Wie man sich vom politisch ganz rechten Rand in eine entgegengesetzte Richtung entwickeln kann, zeigt das Beispiel von Martin (sorbisch: Měto). Als Jugendlicher war er Teil der braunen Szene im Großraum Cottbus. Durch einen Zufall entdecke er sein Sorbisch-Sein und alles wurde anders. Auch er malt noch an dem Bild seiner Identität oder Identitäten.

Kritischer Blick auf die Heimat

„Bei uns heißt sie Hanka“ ist kein Film über „die Sorben“, jedenfalls nicht im Sinne eines ethnografischen Rundumschlages. Vielmehr vermittelt uns Grit Lemke, die auch in dem Buch „Kinder von Hoy. Freiheit, Glück und Terror“ ihre Heimatregion analysierte und porträtierte, die Vielfalt sorbischer Lebenswelten. Nicht jede Beschreibung bringt den erhofften Erkenntnisgewinn auf ganzer Linie. Doch das Fragmentarische deckt sich gut mit dem Anliegen dieser sehr subjektiven Erzählung.

━━━━━━

● **Aufgabe 1**: Welchen sorbischen Namen trägt Martin laut dem Textauszug?
Textauszug und Auflistung stammen aus voneinander unabhängigen Quellen.

● **Vorliegende Auflistung**:

━━━━━━

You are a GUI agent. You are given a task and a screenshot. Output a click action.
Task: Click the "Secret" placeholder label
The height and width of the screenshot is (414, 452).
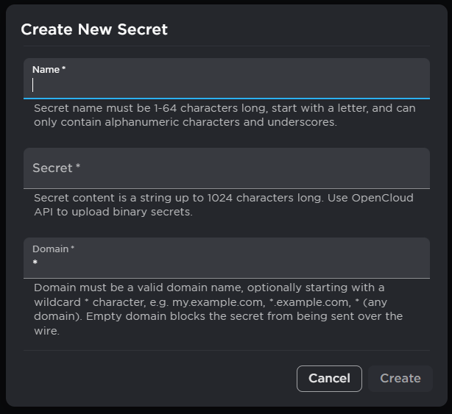pos(52,168)
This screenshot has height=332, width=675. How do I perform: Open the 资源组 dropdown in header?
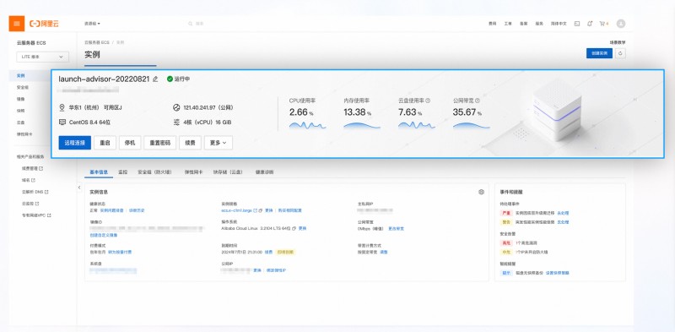tap(92, 24)
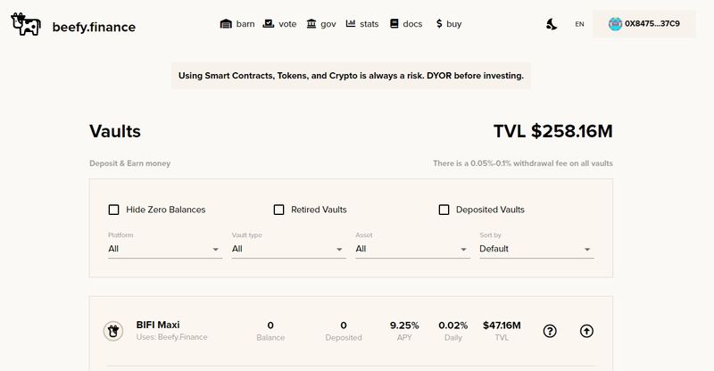Check the Retired Vaults checkbox
Image resolution: width=714 pixels, height=371 pixels.
pos(278,210)
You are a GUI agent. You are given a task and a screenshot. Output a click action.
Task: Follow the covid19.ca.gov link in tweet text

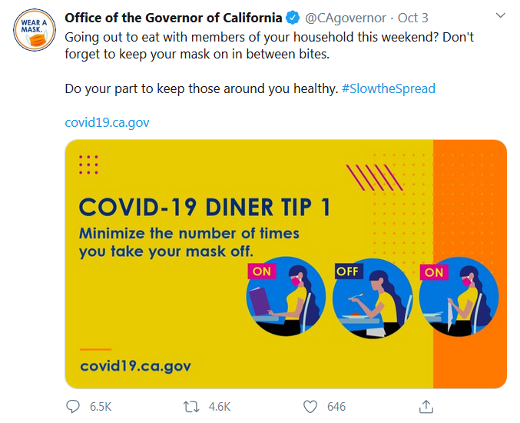107,122
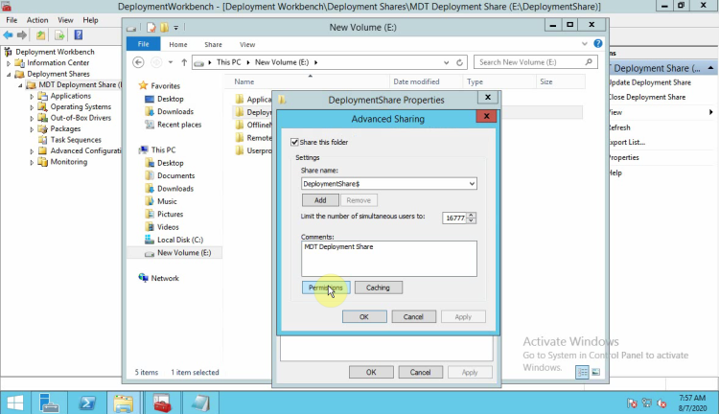
Task: Open the Action menu
Action: point(37,19)
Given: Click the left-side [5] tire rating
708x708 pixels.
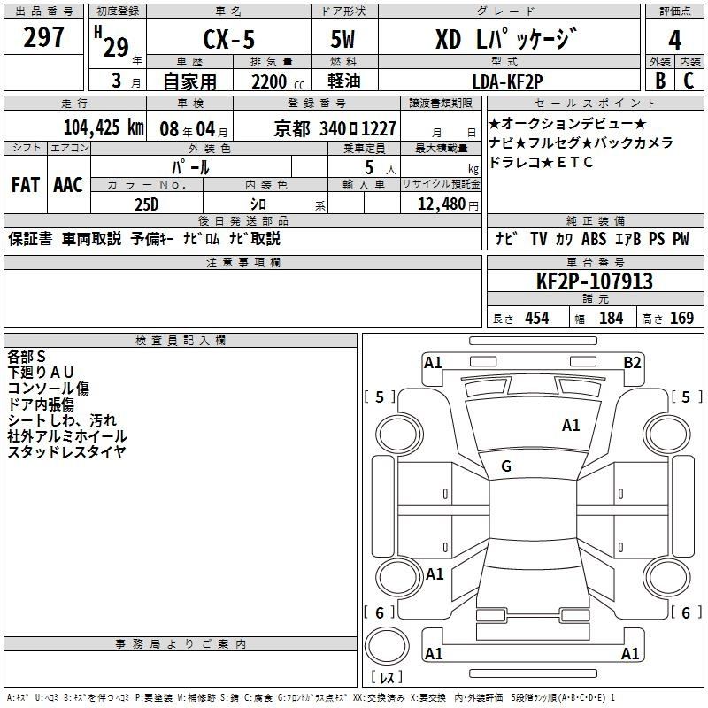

━━━━━━

● **Aufgabe 2**: Zieh aus der Auflistung jede Zeile heraus, in der die Zeichenfolge „Open“ vorkommt.

● **Vollständige Antwort 1**: Měto.

● **Vollständige Antwort 2**:
This screenshot has height=332, width=675. How do I perform: Open the 资源组 dropdown in header?
Task: Open the Action menu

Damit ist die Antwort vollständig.